### Requirement
Print the data below exactly, but only the lines from the one containing "Given: Open the StartPage bookmark" down to the one containing "Given: Click the Betano", inclusive.

Start of Block

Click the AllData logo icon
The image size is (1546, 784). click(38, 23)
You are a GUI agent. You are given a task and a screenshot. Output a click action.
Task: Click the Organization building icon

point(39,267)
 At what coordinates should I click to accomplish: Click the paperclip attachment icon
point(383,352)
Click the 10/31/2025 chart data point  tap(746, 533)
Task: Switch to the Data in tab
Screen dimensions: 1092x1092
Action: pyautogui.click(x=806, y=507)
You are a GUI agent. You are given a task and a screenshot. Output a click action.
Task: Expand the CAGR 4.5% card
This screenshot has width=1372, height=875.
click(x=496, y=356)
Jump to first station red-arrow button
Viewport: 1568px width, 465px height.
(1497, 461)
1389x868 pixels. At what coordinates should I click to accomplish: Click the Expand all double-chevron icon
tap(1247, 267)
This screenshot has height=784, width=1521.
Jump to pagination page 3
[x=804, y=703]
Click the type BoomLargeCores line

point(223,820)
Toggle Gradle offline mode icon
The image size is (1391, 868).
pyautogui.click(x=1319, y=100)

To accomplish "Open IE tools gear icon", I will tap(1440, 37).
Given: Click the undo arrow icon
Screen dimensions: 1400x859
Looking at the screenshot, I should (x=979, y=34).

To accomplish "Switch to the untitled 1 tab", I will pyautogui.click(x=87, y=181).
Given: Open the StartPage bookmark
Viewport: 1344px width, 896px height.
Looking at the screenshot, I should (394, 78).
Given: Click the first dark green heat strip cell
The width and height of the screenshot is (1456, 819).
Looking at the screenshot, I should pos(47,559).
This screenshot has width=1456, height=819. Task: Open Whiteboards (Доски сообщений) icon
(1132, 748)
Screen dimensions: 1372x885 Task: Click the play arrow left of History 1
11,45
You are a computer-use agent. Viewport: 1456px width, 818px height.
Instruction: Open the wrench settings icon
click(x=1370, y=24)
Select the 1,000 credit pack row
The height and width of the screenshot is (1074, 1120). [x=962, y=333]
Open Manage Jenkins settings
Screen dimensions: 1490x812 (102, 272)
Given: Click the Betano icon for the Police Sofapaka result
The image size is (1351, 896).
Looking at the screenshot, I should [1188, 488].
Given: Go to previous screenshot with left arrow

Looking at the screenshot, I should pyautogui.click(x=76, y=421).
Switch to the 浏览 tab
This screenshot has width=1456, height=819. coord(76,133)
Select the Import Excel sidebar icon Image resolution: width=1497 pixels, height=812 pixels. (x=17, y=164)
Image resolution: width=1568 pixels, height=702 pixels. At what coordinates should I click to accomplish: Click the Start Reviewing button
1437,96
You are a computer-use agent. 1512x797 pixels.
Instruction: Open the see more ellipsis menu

End of Block

### Expected output
Given: Open the StartPage bookmark
Viewport: 1344px width, 896px height.
Looking at the screenshot, I should (394, 78).
Given: Click the first dark green heat strip cell
The width and height of the screenshot is (1456, 819).
Looking at the screenshot, I should pos(47,559).
This screenshot has width=1456, height=819. Task: Open Whiteboards (Доски сообщений) icon
(1132, 748)
Screen dimensions: 1372x885 Task: Click the play arrow left of History 1
11,45
You are a computer-use agent. Viewport: 1456px width, 818px height.
Instruction: Open the wrench settings icon
click(x=1370, y=24)
Select the 1,000 credit pack row
The height and width of the screenshot is (1074, 1120). [x=962, y=333]
Open Manage Jenkins settings
Screen dimensions: 1490x812 (102, 272)
Given: Click the Betano icon for the Police Sofapaka result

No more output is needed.